I'm not sure where to start with Anderson's piece as there's almost nothing in it that makes sense to me. I will agree with her that some foodies can match hipsters in being unbelievably annoying. That's about it, though. She seems incapable of grasping the fact that for most "foodies", the hobby is all about seeking out and experiencing interesting foods and flavors. To her, it's all about seeking out feelings of superiority over the proletariat.
From what she says, the book looks at the changes in high-end restaurants, from the French-oriented, technique-intensive places of the forties and fifties to the more "omnivorous" restaurants of today, which emphasize ingredients more and technique less. Apparently, this somehow represents a new level of faux-sophistication and exclusivity. She's not very good at explaining how this works, but she tries.
She starts with exhibition kitchens, basically claiming that they portray a sanitized process of food preparation that ignores the hard work and long hours put in by dishwashers and prep cooks.
Foodies hypothetically know better—they know restaurants are built on the backs of grunts—but they pay extra not to help improve kitchen labor conditions, but to induce chefs to play-act a fantasy of leisurely, creative cooking. So much for foodie solidarity with the people who produce their food.
I don't understand this. I'm not a big fan of exhibition kitchens, but I do enjoy watching skilled professionals at work. What's wrong with that? Are basketball fans being bourgeois because they like watching skilled professionals compete while not being "in solidarity" with the minimum wage workers who sweep the arena floor after the game?
She then goes on to criticize fusion cuisine as "cultural appropriation". So apparently, if I go get a kimchi quesadilla from our local Korean-Mexican place, I'm "hijacking cultural differences in order to soothe my own anxieties about social change". Really? And here I just thought I enjoyed the interesting combination of flavors embodied in that quesadilla.
Next, we're told that the recent emphasis on quality of ingredients and simple preps is evil because chefs are now valued for their access to these expensive and rare ingredients rather than their talent for modifying more prosaic ingredients.
What appears to be a celebration of the natural and the simple is in fact more constrictive and less attainable, because it depends not on talent but on means and access.
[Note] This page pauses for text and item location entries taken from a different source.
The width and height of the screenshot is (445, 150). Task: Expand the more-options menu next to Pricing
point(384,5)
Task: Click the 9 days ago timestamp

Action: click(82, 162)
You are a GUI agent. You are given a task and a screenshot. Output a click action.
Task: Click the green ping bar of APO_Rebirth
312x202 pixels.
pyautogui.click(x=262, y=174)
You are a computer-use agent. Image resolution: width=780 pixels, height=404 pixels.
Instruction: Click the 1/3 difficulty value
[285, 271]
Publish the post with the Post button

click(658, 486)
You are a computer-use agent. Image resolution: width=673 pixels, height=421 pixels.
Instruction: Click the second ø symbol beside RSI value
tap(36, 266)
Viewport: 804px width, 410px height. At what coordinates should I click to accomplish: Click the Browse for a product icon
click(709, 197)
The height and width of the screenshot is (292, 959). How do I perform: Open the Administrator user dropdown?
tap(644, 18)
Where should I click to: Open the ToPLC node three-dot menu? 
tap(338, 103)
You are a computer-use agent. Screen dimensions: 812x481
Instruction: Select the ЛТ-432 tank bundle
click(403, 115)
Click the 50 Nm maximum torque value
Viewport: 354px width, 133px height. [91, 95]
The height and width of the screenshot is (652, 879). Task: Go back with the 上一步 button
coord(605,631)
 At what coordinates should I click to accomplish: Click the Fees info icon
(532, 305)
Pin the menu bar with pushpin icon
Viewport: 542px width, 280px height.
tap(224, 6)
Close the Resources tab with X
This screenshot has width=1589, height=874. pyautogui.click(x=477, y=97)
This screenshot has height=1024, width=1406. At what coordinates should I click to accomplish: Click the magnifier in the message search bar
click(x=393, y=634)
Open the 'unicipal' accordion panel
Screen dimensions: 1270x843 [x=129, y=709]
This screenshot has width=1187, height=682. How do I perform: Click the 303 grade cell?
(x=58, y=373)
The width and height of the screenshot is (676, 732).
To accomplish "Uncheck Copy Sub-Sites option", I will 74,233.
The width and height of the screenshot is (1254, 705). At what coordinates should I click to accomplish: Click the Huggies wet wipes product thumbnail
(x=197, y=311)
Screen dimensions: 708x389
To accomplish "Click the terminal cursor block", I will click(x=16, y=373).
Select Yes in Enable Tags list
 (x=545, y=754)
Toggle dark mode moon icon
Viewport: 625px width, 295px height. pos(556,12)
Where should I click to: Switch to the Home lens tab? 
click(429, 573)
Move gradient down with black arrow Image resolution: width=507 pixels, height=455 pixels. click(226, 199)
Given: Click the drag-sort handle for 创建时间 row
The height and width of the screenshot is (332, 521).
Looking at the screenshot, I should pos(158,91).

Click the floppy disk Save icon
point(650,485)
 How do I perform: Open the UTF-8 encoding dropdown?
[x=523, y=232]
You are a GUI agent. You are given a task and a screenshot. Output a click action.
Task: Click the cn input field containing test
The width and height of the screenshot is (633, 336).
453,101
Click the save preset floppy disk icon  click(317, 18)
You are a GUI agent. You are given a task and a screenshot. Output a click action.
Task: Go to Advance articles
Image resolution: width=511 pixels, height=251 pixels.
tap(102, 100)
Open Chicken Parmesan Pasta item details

It's hard to believe that she's not intentionally ignoring the fact that much of what's being celebrated is the talent of the people producing these ingredients, which is why the menus in such places often tell you who raised the meat and produce. So on the one hand, we're supposed to be "in solidarity" with the dishwashers and busboys and on the other, we're to ignore the contributions that farmers and ranchers make to what goes on a menu. Sorry farmers, NO SOLIDARITY FOR YOU! (She also, of course, ignores the fact that many chefs do some very creative things with these ingredients.)
Then she hits the other extreme, embodied in molecular gastronomy, where technique is everything. From what she writes, she believes that the only reason it exists is to demean the masses by making fun of what they eat. She uses the example of a dessert made to look like a tiny McDonald's hamburger. The fact that most dishes made using these techniques have nothing to do with fast food is ignored. Instead, she makes the argument that it's all about making fun of poor people.
At best, modernist chefs’ fake fast food is a lazy, meaningless rehashing of pop art tropes; at worst, it’s an ugly manifestation of foodies’ deep-seated disdain for the poor.
The idea that this might be done in order to put a smile on a patron's face is completely ignored. This isn't entertainment, folks, it's class warfare. Remember that the next time someone serves you something that makes you laugh.
After reading this review, I went to Amazon and read their summary of the book. It doesn't sound much like what Anderson's written, so this may be a very unfair portrayal of it. I hope so. I'd like to think that Anderson's the one who's completely out to lunch here.